Single-molecule parallel analysis for rapid exploration of sequence space.

Single-molecule fluorescence techniques have been successfully applied to uncover the structure, dynamics and interactions of DNA, RNA and proteins at the molecular scale. While the structure and function of these biomolecules are imposed by their sequences, single-molecule studies have been limited to a small number of sequences due to constraints in time and cost. To gain a comprehensive understanding on how sequence influences these essential biomolecules and the processes in which they act, a vast number of sequences have to be probed, requiring a high-throughput parallel approach.
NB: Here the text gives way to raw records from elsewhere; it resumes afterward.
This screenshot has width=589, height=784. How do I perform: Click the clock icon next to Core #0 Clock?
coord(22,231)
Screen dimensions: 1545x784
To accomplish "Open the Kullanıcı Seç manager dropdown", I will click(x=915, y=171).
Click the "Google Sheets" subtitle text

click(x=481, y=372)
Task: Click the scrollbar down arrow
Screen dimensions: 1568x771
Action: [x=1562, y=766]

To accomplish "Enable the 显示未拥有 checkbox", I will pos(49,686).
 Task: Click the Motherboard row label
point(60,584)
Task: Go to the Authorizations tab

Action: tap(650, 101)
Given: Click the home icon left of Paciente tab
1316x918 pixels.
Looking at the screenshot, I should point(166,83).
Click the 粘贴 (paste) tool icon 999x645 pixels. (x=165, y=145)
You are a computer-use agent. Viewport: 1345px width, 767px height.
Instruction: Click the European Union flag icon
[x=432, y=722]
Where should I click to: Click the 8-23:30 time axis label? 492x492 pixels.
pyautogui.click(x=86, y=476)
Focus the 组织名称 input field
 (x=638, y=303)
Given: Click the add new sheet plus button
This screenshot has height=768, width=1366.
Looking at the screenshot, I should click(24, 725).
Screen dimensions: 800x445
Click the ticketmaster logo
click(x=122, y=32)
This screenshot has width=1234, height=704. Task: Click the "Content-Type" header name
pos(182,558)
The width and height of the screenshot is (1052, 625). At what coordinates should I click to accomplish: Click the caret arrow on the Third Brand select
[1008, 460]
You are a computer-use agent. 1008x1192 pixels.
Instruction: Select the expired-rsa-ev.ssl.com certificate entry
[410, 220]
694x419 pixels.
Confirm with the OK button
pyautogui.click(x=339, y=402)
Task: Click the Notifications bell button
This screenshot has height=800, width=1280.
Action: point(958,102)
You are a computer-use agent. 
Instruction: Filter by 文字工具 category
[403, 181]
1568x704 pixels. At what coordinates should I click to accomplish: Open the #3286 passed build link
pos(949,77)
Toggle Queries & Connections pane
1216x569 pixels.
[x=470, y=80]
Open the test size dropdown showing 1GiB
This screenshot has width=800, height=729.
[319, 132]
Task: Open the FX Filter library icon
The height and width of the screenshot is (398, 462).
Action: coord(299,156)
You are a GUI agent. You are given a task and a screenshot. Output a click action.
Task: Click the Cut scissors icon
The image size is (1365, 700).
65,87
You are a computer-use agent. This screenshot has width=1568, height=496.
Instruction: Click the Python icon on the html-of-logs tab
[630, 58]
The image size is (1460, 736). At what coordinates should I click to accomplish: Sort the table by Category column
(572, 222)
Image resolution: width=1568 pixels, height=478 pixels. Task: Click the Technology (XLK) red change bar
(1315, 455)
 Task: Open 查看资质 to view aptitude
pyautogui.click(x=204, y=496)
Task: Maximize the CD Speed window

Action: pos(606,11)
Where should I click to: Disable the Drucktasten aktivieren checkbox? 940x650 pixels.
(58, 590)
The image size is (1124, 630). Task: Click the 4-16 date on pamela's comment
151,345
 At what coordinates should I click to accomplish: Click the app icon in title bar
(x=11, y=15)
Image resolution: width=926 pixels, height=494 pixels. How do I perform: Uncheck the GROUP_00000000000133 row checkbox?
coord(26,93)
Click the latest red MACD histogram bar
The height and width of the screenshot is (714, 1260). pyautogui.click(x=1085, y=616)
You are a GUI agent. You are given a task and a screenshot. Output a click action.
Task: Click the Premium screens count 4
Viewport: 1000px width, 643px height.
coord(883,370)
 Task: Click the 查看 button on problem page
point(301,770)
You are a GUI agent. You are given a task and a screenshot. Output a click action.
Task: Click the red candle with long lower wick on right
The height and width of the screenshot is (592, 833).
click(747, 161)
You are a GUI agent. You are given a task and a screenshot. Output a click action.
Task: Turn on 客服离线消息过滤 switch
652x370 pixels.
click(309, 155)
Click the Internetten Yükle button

To address this need, we developed SPARXS: single-molecule parallel analysis for rapid exploration of sequence space. This platform enables simultaneous profiling of millions of molecules, covering thousands of distinct sequences, at the single-molecule level by coupling single-molecule fluorescence microscopy with next-generation high-throughput sequencing. Here we describe how to implement SPARXS and give examples from our study into the effect of sequence on Holliday junction kinetics. We provide a detailed description of sample and library design, single-molecule measurement, sequencing, coupling of sequencing and single-molecule fluorescence data, and data analysis. The protocol requires experience with single-molecule fluorescence microscopy and a basic command of Python to use our Papylio package for SPARXS data analysis. Familiarity with the underlying principles of Illumina sequencing is also beneficial. The entire process takes ~1-2 weeks and provides a detailed quantitative picture of the effect of sequence on the studied process.